## Dataset entries
==========

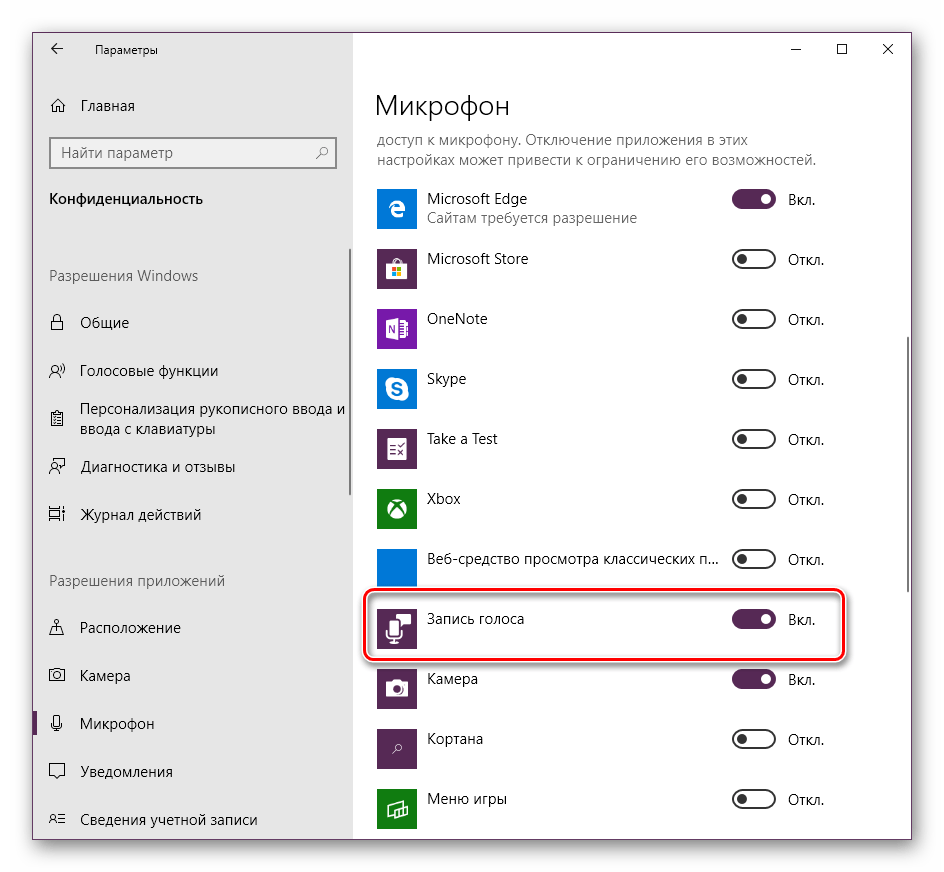Disable microphone access for Запись голоса

pyautogui.click(x=754, y=620)
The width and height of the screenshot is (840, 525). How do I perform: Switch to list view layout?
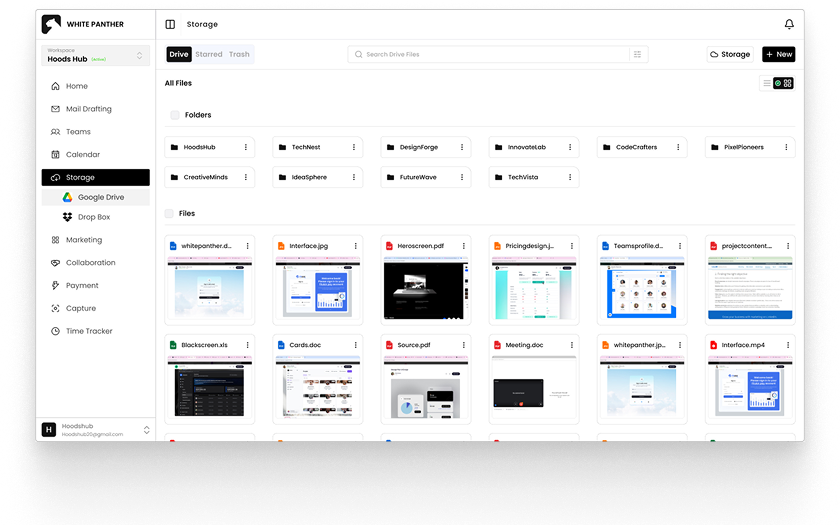pyautogui.click(x=767, y=83)
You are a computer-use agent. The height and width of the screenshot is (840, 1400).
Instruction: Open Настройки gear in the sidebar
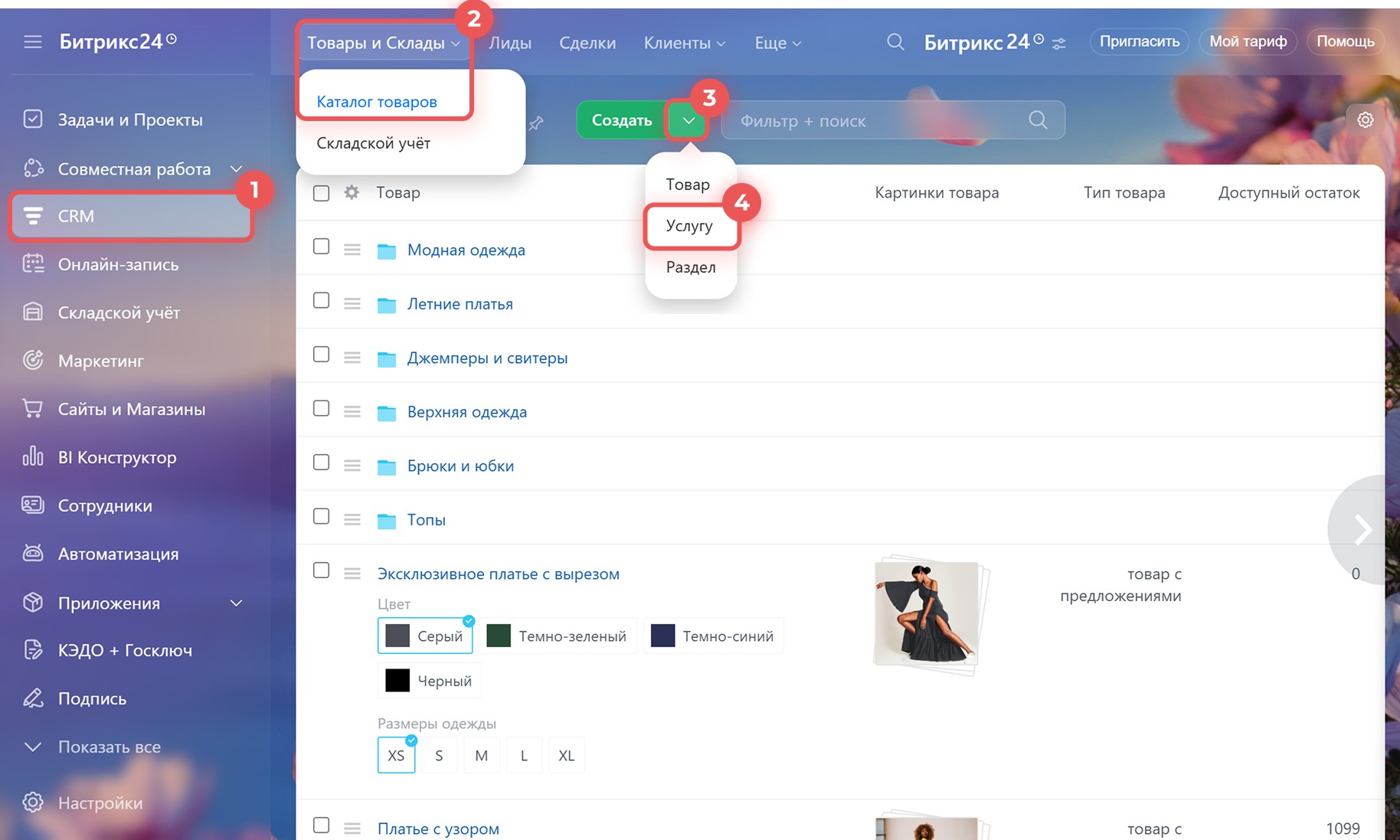[x=33, y=802]
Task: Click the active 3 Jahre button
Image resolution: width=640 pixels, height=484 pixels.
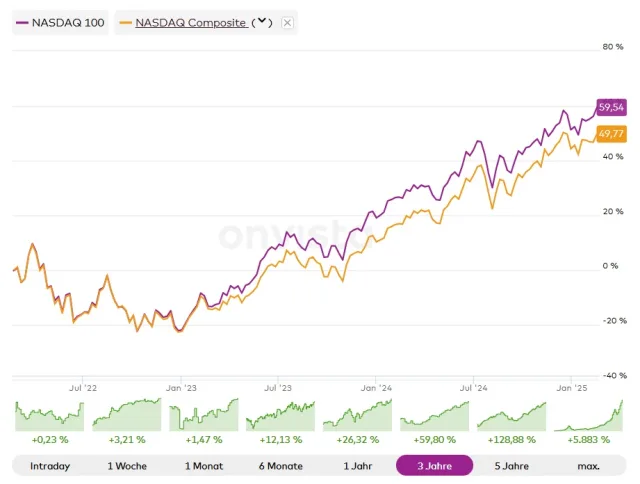Action: pyautogui.click(x=434, y=466)
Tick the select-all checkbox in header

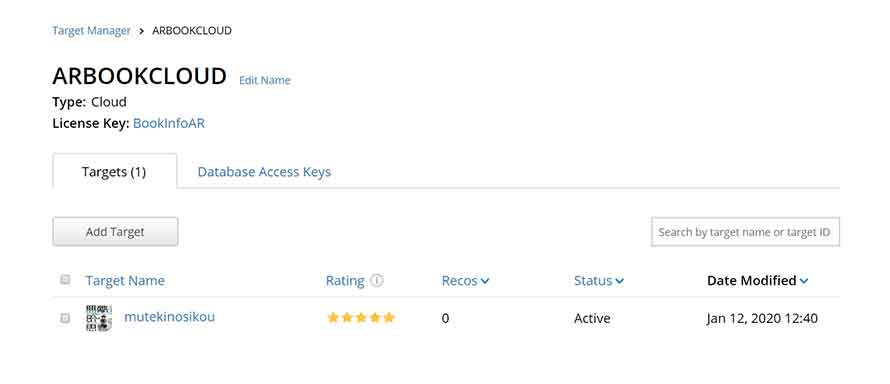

==========

## WORK REQUEST
Give back exactly the lines from the one containing "The width and" to the final line of the entries, both included, and no picture.

## SOLUTION TO THIS TASK
The width and height of the screenshot is (840, 525). How do I perform: Switch to list view layout?
pyautogui.click(x=767, y=83)
You are a computer-use agent. The height and width of the screenshot is (840, 1400).
Instruction: Open Настройки gear in the sidebar
[x=33, y=802]
Task: Click the active 3 Jahre button
Image resolution: width=640 pixels, height=484 pixels.
Action: pyautogui.click(x=434, y=466)
Tick the select-all checkbox in header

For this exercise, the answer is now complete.